*Provided data*
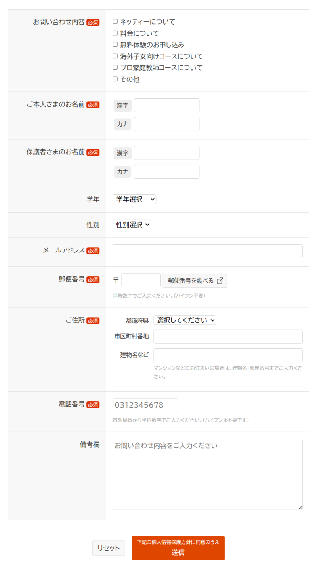Open the 学年選択 dropdown
Screen dimensions: 317x566
(x=134, y=200)
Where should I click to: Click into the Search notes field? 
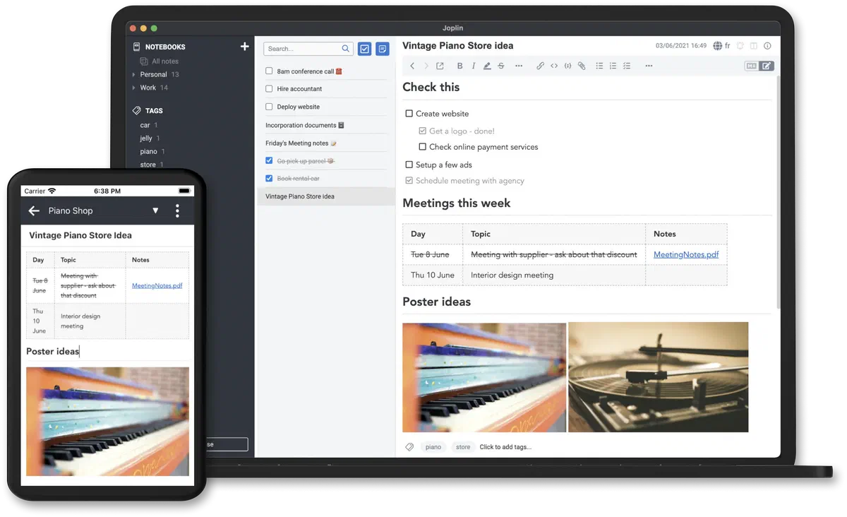(x=304, y=49)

*What you should do*
The lines to copy begin at the one containing "Where should I" and end at the last line of the records. Set down exactly those lines and no others, both ends included, and omit all pictures.

*Your response*
Where should I click to: Click into the Search notes field? 
(x=304, y=49)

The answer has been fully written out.